E’ finita come da previsioni ma il risultato non deve far dimenticare che siamo stati 17 minuti sotto questi pellegrini del calcio: abbiamo sfiorato una vergogna storica incancellabile.  Siamo partiti col piglio giusto ma dopo il facile vantaggio di Cutrone ci siamo al solito fermati convinti che contro i lussemburghesi bastasse e come d’abitudine appena l’avversario spinge ci fa gol e così è andata.

Chiuso perciò il primo tempo 1-1 dopo pochi minuti della ripresa pigliamo anche il secondo ma fortunatamente siamo una squadra che comunque vada non molla e abbiamo avuto sia la forza che anche una buona dose di fortuna (2 autoreti loro) di riuscire a riacchiappare e poi travolgere gli avversari chiudendo con una certa tranquillità il match.
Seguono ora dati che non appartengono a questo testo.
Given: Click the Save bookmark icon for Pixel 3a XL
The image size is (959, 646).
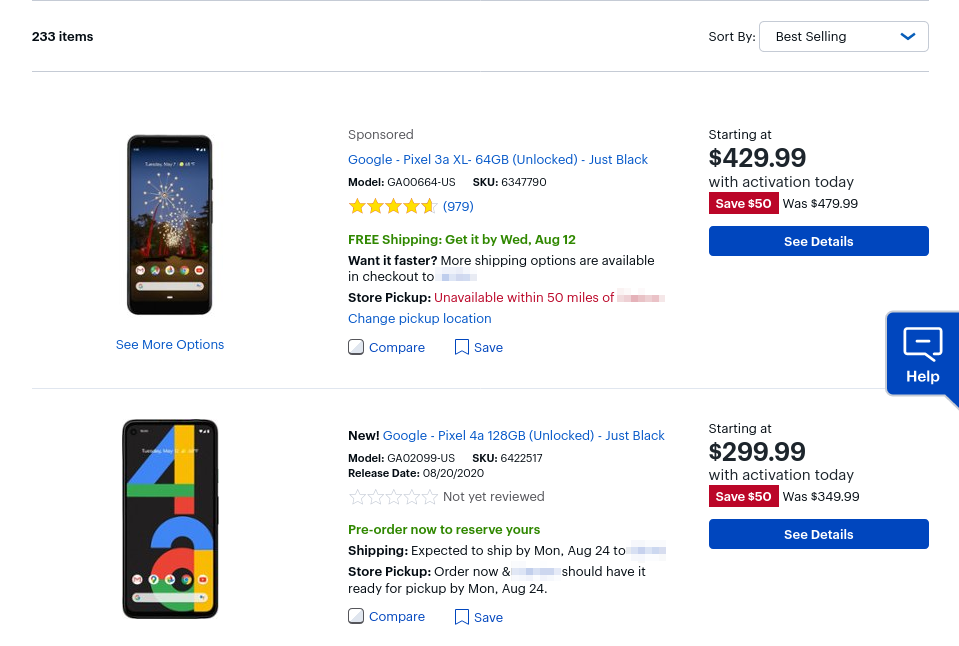Looking at the screenshot, I should click(x=461, y=346).
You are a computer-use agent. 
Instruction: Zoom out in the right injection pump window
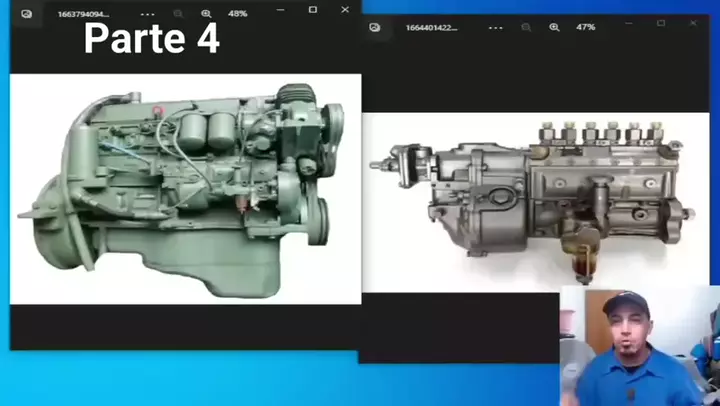point(526,27)
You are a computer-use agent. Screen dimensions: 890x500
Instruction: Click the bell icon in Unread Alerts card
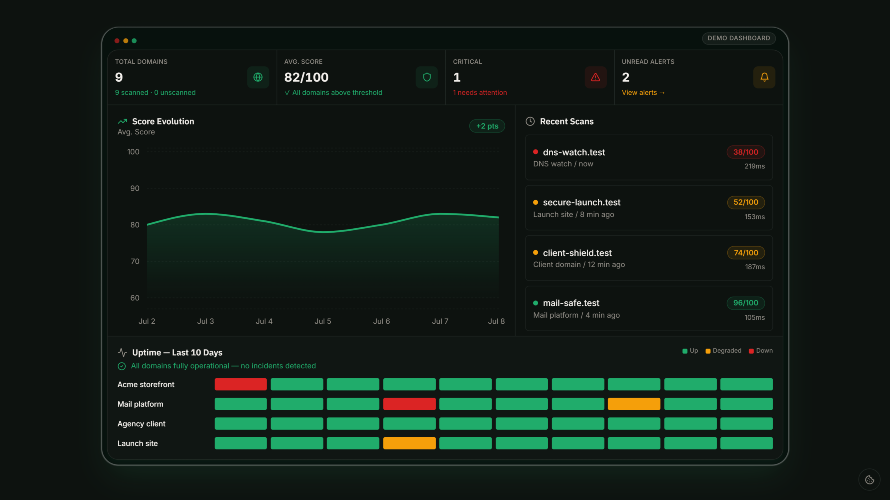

Adesso andiamo ad Atene per guadagnarci il passaggio del turno potendo contare su diverse opzioni di risultato ma occhi e orecchie aperte che abbiamo visto basta poco per vanificare tutto.

Chi salvare dopo questo incubo a metà? E’ andato bene Calhanoglu a cui do due stelle; sempre grintoso Cutrone e fondamentale l’inserimento di Suso, una stella a loro. Sufficienti anche Simic, al debutto, Bakayoko e l’ingresso di Mauri.

Note dolenti al solito da Bertolacci (mai più, per favore): tre bidoni; Higuain, ancora sotto stordimento, e Halilovic che si è spento e sparito dopo 15′ interessanti ma è abbastanza evidente che non sia giocatore da grande squadra; un bidone per loro. Male Laxalt.

Nota a margine: un arbitraggio che dire scadente è poco.